They built it from scratch and not on electron bloat so it is a much better foundation. It will take a long time to reach parity with vscode but when it does it will smoke it.
It is an editor made for people who are used to double-clicking individual files rather than opening a folder in VS Code, so they close and open their editor dozens or even hundreds of times per day.
Let's say VS Code takes 5 seconds to boot.
Some programmers may argue: "yes, I spend 3 hours on a project or just leave it open overnight, so 5 seconds per week is nothing"
But here is not the case, it is for programmers who come from Notepad/Sublime/Notepad++/emacs/vi, and who opens a single file and closes the editor right after.
If you work 2 hours, maybe 4 files per minute, this means 120 * 4 openings = 480 openings.

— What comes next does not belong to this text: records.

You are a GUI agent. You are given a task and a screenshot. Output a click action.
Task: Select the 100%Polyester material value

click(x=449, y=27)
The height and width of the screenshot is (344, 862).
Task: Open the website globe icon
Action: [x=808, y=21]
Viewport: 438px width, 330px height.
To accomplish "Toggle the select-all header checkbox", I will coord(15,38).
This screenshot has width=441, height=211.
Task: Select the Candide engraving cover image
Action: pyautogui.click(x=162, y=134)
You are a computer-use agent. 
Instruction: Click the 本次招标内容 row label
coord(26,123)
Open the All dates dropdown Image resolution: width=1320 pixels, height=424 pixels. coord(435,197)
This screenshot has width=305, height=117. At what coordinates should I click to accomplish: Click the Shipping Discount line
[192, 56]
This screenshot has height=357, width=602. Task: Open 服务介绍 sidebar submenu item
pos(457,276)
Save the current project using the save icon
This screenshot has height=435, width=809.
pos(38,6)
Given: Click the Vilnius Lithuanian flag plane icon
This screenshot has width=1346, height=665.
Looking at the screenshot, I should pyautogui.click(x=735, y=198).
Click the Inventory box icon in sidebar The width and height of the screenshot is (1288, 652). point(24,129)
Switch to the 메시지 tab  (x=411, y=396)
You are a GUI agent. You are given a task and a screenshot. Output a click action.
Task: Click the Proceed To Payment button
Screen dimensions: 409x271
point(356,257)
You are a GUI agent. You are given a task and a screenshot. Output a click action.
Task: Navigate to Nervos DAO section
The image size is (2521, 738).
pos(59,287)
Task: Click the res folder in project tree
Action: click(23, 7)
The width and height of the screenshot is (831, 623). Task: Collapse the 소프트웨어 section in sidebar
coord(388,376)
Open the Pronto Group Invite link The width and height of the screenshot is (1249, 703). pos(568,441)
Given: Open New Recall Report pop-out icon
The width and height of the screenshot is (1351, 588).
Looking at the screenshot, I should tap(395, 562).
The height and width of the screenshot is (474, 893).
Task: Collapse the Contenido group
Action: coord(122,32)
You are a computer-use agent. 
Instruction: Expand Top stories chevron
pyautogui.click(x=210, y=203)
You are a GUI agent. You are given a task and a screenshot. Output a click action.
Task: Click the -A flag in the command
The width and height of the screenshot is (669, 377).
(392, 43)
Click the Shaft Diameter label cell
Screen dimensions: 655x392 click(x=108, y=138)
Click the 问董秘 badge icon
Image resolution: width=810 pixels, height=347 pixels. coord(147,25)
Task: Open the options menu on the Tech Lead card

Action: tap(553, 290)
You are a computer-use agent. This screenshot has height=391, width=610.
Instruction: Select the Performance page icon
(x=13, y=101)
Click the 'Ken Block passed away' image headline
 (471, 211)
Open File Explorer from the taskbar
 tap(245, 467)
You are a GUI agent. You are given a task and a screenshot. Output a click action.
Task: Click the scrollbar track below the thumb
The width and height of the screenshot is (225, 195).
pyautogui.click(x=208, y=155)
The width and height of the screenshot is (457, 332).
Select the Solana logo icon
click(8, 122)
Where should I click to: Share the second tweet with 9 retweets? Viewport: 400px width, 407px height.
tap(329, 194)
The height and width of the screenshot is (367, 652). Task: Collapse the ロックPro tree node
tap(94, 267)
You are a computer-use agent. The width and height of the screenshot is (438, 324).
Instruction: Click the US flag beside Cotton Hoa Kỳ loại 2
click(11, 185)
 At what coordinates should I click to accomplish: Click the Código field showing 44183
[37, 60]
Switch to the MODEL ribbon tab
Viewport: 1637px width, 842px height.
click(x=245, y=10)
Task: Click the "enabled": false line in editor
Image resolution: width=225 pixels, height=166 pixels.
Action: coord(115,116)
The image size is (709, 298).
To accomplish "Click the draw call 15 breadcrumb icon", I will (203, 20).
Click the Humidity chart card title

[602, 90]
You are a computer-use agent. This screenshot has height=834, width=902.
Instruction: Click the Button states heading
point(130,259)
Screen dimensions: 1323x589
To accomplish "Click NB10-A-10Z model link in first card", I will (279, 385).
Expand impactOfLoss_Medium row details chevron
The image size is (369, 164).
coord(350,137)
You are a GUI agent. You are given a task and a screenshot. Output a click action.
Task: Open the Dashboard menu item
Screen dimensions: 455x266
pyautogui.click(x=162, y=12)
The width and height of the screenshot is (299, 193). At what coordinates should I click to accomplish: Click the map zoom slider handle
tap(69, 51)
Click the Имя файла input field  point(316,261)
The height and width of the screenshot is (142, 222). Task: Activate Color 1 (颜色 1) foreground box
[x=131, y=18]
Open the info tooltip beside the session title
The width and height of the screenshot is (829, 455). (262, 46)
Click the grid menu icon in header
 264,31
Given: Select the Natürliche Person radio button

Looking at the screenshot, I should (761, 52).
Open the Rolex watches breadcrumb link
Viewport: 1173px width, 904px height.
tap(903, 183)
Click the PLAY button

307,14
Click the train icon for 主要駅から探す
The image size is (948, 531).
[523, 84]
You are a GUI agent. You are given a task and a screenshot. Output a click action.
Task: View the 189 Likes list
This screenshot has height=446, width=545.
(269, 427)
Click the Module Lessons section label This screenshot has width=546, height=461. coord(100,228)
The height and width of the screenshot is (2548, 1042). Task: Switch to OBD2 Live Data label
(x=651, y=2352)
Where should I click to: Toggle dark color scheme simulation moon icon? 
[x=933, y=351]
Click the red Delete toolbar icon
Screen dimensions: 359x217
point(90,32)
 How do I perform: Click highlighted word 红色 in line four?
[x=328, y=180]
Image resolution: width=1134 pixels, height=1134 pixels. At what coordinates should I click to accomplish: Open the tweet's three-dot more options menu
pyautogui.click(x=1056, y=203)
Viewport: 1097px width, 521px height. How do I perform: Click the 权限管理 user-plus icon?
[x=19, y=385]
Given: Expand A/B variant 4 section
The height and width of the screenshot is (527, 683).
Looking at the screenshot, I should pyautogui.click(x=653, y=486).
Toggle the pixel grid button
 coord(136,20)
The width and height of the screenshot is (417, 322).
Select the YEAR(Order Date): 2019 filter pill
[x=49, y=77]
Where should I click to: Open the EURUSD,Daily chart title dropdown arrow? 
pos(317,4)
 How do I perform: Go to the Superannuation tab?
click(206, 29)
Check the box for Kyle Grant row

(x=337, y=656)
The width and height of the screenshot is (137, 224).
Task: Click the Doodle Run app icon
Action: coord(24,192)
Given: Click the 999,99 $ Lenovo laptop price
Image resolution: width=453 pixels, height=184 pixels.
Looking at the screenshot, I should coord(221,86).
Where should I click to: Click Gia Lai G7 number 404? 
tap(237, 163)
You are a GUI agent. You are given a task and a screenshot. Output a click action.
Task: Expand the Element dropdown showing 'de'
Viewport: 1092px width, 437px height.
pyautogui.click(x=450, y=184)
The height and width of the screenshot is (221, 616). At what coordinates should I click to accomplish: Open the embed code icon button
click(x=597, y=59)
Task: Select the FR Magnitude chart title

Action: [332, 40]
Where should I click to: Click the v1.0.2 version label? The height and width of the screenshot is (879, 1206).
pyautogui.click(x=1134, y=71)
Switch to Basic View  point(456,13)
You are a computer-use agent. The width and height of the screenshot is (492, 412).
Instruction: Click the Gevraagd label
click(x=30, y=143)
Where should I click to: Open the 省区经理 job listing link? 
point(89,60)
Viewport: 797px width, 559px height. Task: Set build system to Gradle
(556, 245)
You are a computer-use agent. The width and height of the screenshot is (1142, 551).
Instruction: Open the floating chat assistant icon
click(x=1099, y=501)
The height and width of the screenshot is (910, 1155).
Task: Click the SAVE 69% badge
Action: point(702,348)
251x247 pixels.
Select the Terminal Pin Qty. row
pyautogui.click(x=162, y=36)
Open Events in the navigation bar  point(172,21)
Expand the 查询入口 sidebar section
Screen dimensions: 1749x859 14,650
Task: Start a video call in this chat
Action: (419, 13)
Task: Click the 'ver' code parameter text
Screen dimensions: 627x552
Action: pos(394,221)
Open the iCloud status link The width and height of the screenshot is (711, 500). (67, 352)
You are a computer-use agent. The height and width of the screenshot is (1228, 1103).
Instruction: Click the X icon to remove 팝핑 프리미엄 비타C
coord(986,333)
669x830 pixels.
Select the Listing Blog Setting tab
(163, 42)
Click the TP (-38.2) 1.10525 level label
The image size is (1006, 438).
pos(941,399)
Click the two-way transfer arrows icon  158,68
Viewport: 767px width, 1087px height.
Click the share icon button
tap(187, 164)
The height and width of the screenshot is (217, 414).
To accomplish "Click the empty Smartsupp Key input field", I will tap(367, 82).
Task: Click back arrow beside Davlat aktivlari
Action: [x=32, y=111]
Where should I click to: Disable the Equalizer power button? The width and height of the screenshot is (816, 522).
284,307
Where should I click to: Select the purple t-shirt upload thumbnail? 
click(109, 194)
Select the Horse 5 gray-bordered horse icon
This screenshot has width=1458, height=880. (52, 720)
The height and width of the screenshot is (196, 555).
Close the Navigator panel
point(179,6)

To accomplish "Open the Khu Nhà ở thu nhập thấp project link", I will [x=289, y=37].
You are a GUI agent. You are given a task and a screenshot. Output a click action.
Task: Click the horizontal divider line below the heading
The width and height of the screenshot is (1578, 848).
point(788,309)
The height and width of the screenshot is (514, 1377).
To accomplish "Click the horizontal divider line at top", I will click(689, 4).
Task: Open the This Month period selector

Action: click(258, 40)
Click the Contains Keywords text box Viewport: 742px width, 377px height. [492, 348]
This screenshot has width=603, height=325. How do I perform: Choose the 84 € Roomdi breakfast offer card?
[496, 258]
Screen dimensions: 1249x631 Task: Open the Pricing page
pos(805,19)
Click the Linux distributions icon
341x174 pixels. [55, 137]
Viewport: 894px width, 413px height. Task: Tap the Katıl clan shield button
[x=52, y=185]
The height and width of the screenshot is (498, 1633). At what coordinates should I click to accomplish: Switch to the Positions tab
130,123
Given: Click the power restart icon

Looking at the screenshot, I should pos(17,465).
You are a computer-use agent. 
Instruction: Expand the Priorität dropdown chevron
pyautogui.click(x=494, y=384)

It means you would have wasted 2400 seconds (40 minutes per day!) waiting for VS Code to open (about 33% of the 2-hour work session spent waiting)
Yes, like with Notepad or Zed, you lose some features like Colors or Syntax checking, but still, time is the most precious thing in life.
For users who come from very advanced but slow text editors like Microsoft Word (used in coding exams: https://stackoverflow.com/questions/76102874/single-and-doub... or programming courses: https://youtu.be/0TVugOJtAiU?t=162 ), this is truly revolutionary and life-changing.
How can any software developer work when they need to open and close 4 files per minute? I have never met or heard of anyone working like this.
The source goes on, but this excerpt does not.